WORK INSTRUCTIONS =
1. For the text on pornography and violence against women, decide whether each statement agrees with it: (a) the content analysis found physical aggression in 88 per cent of the scenes surveyed; (b) Broadhurst called an ambulance after the beating; (c) the BBC Radio 5 research found that half of women under 40 had experienced unwanted acts during consensual sex. For each, answer yes or no and quote the words of the text that decide it.
2. Proceed with the text on pornography and violence against women, writing on from its final sentence.

This is despite the fact that strangulation is the second most used method for violent men committing femicide in the UK, and that non-fatal strangulation is usually a pattern of relationship abuse.
Academic research into porn, including the study entitled Aggression and Sexual Behaviour in Best-Selling Pornography Videos: A Content Analysis Update conducted by Chyng Sun of New York University and colleagues, found that 88 per cent of 304 scenes in popular porn surveyed featured physical aggression by men against overwhelmingly female targets (including gagging and slapping), while 48 per cent of the scenes included verbal aggression.
Subsequent research demonstrates a correlation between consuming pornography and changes in attitudes and behaviour, particularly during the sexual development stages of puberty.
The women in the popular porn films that Bridges and colleagues examined pretended to enjoy the violence inflicted upon them.
However, since the 2010 study, watching women endure painful acts has become its own porn genre.
Although culturally framed as a request by women, time and time again they confirm that pleasure in male violence is not often reciprocated outside of porn.
Research conducted for BBC Radio 5 suggests a third of women under 40 have experienced “unwanted slapping, choking, gagging or spitting during consensual sex.”
Of those women, 42 per cent felt pressured, coerced or forced into accepting these unwanted acts and 20 per cent said they were left feeling frightened.
When porn culture grooms society into sexualising male violence against women, it is no surprise that many aggressive men seize on the perfect alibi.
This is the case of millionaire John Broadhurst who, on the night of December 17 2016, murdered a 26-year-old woman named Natalie Connolly.
Her family describes her as a lively and joyful young woman who loved her 10-year-old daughter.
During the trial, her murderer alleged that Connolly consented to every single one of the 40 injuries he inflicted on her that night.
Britain is recognised worldwide for its medical excellence in treating vaginal haemorrhaging from emergency situations, such as the one Broadhurst inflicted on Connolly, but she did not make it to the hospital.
After the beating, which included bursting her eye socket, Broadhurst left her bleeding to death at the foot of the stairs and went to bed, without even calling an ambulance to help her.

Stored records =
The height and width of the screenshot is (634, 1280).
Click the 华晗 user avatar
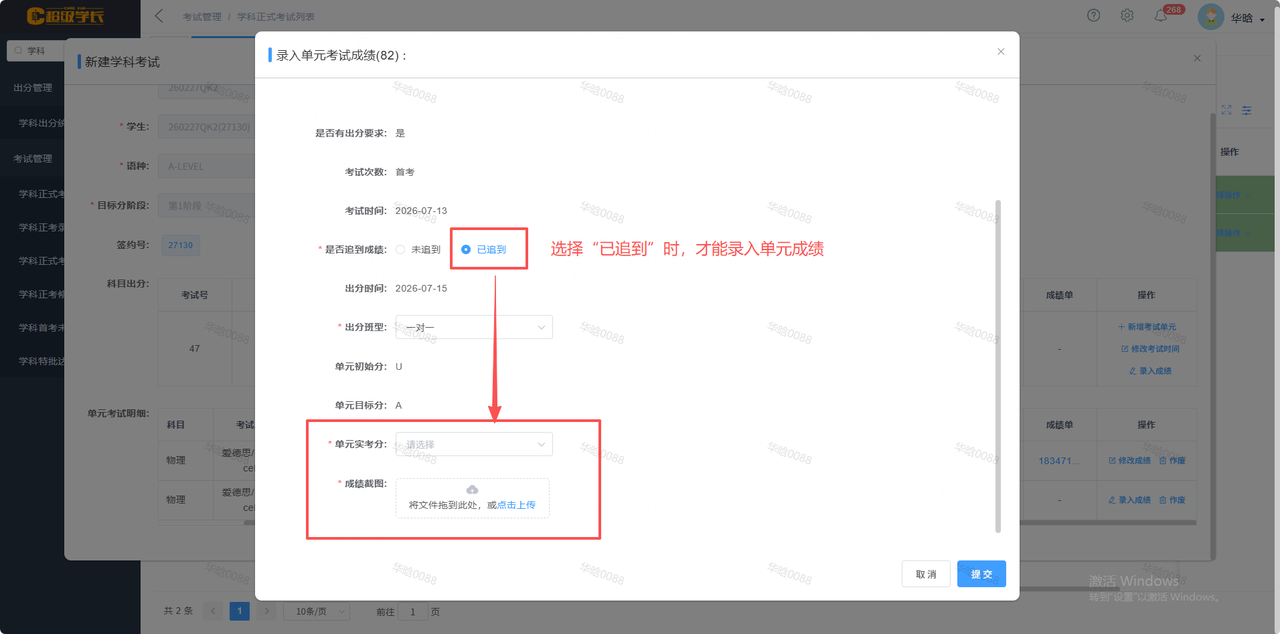coord(1211,17)
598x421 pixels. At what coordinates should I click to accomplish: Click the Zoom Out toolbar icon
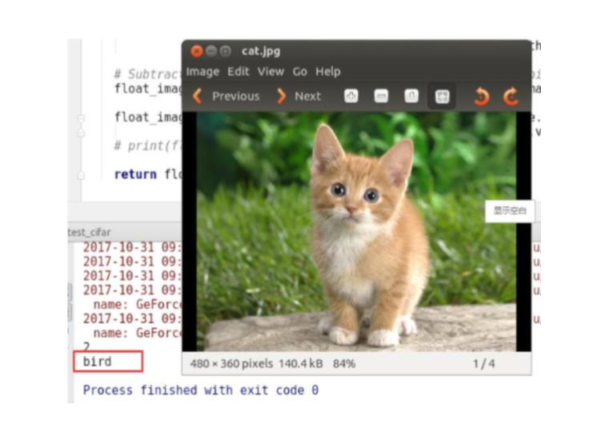point(381,96)
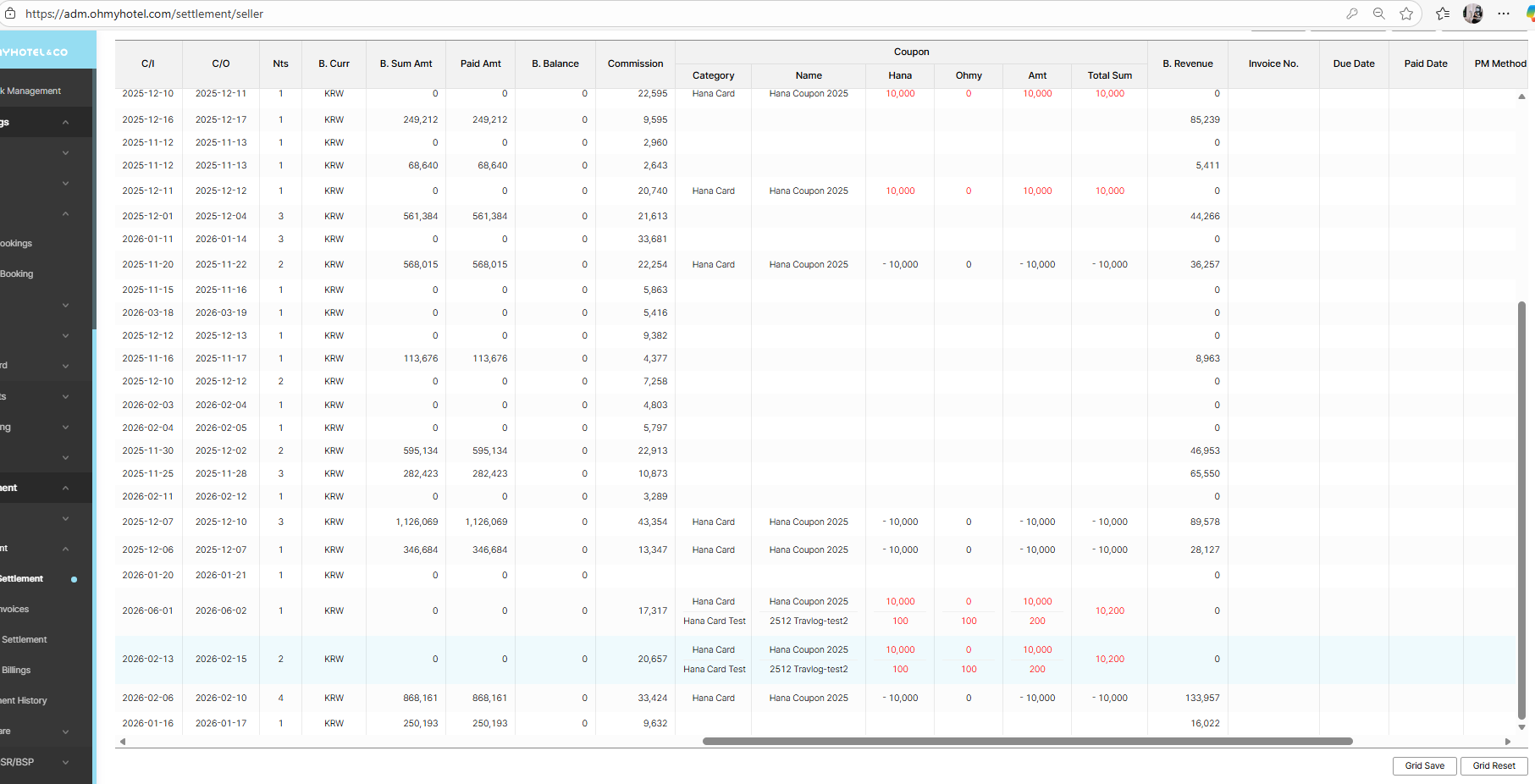Open the Billings sidebar menu item
Image resolution: width=1535 pixels, height=784 pixels.
16,670
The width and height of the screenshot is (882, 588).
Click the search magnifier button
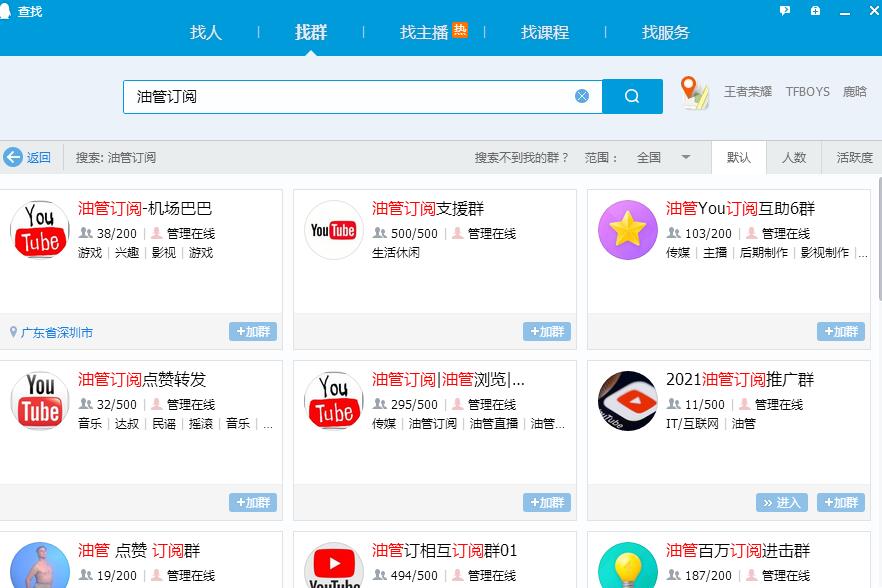[631, 96]
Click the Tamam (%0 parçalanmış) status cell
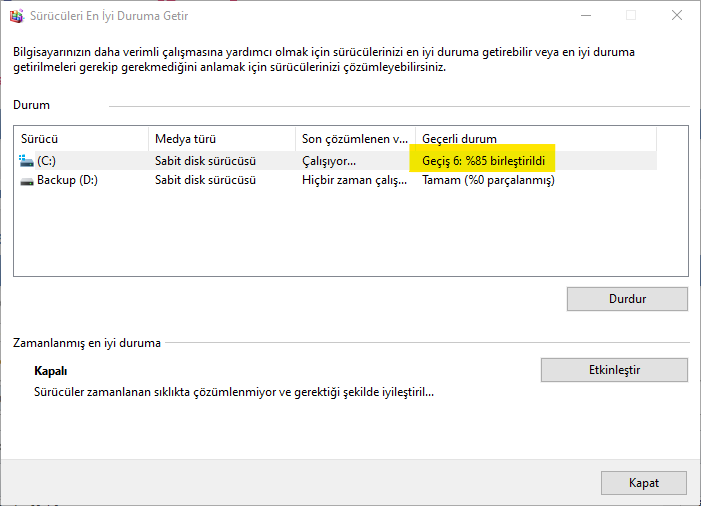Image resolution: width=701 pixels, height=506 pixels. pyautogui.click(x=488, y=180)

YOUR RESPONSES =
1.
(a) Yes: "found that 88 per cent of 304 scenes in popular porn surveyed featured physical aggression by men against overwhelmingly female targets"
(b) No: "went to bed, without even calling an ambulance to help her."
(c) No: "a third of women under 40 have experienced"

2.
Britain is also renowned for having a relatively solid judicial system, but in October 2020, after less than two years in prison, the man who took Connolly’s life away from her, from her daughter and from her family is now roaming the streets again.
Since 1972, at least 60 men have alleged in court that being killed was a sexual fantasy of the woman they murdered. In half of the cases, this defence was admitted as legitimate.
Curiously, the corpses taken to the morgue the morning after these macabre sexual games are always female, never male.
Internationally, the context is that judicial systems tend to be harsher on women who kill their partners (even in cases of self-defence) than on men who murder women (even after years of documented violence).
In June 2020, Parliament voted to amend the Domestic Violence Bill to prohibit the “rough sex defence.”
Although an improvement, a part of me wonders about the hidden statistics.
The women who will accept the slaps thinking it represents pleasure, or worse, love.
And the women who will end up with brain damage following strangulation inflicted by a man they wanted to please.
They may not appear in statistics of women killed by men this year. However, if the sexualisation of male violence continues unimpeded, many could become a statistic next year.
Instead of asking women if they consent to violence, the question ought to be: why are so many men eager to use sex as an excuse to assault women?
Sex has the potential to make us feel so many emotions. Being fearful for our lives should not be one of them.
Raquel Rosario Sanchez is the Spokeswoman for FiLiA. FiLiA is a grassroots feminist organisation whose mission is to build sisterhood and solidarity among women, amplifying the voices of women, and defending women's human rights.